La tributación depende de varios factores: la residencia fiscal del comprador, la naturaleza de la vivienda, su ubicación, si es nueva o de segunda mano y la forma de pago. Un extranjero no residente necesita un Número de Identificación de Extranjero (NIE) y, si solicita hipoteca, la financiación puede ser menos ventajosa que para un residente fiscal. Además, la documentación requerida es más extensa, incluyendo certificados de no residencia y extractos bancarios.
El tipo de vivienda también influye: una vivienda de precio libre o protegida (VPO/VPP) determina el impuesto a pagar, que suele ser menor en las viviendas protegidas. Asimismo, la comunidad autónoma donde se encuentre el inmueble marca los tipos impositivos y posibles bonificaciones.
En cuanto a los impuestos por la compra, las viviendas nuevas están sujetas a IVA (10 % en libre, 4 % en protegida) y al Impuesto de Actos Jurídicos Documentados (IAJD), que normalmente paga el banco si hay hipoteca. Las viviendas de segunda mano no tributan por IVA, sino por el Impuesto de Transmisiones Patrimoniales (ITP), que varía entre el 6 % y el 10 % según la región.

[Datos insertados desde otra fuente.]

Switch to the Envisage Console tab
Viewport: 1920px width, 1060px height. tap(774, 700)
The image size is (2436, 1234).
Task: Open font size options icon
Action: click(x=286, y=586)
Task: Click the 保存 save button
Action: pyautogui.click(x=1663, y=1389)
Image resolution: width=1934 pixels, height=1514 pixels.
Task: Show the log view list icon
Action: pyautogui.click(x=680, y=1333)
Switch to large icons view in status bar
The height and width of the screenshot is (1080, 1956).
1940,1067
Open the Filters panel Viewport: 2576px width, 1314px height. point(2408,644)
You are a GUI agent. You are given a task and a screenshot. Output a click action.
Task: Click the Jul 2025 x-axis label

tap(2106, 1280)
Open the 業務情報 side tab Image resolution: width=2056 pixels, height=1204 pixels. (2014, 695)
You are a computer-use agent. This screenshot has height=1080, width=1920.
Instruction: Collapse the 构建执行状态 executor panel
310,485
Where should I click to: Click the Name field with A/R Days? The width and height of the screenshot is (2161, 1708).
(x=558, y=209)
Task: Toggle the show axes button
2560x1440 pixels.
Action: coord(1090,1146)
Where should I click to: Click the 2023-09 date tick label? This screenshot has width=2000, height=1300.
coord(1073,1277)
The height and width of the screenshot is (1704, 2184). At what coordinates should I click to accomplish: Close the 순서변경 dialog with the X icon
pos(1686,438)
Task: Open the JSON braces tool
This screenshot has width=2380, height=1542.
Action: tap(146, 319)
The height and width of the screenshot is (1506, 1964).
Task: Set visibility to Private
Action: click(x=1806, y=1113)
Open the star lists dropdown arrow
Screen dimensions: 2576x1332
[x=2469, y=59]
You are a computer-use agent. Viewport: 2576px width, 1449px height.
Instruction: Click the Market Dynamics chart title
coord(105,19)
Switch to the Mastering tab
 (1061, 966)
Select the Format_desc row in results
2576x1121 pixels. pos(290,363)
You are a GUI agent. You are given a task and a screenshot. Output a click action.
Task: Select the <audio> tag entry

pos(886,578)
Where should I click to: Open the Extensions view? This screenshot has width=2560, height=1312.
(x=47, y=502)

Una vez realizada la compra, el propietario no residente está sujeto al Impuesto sobre la Renta de no Residentes, con un tipo del 19 % para ciudadanos de la UE y del 24 % para el resto, el Impuesto sobre Bienes Inmuebles (IBI) y tasas municipales como basuras y agua. Solo contribuyentes con patrimonio superior a 700.000 euros abonan el Impuesto sobre el Patrimonio.
Otros gastos adicionales incluyen notaría, registro, tasación y, si se solicita hipoteca, comisiones bancarias. Contar con la asistencia de un abogado especialista en derecho inmobiliario es recomendable para garantizar que la operación cumpla con la legislación española y evitar problemas futuros.
Comprar una vivienda en España siendo extranjero es posible y seguro, siempre que se tenga en cuenta la fiscalidad y se gestione correctamente la documentación necesaria.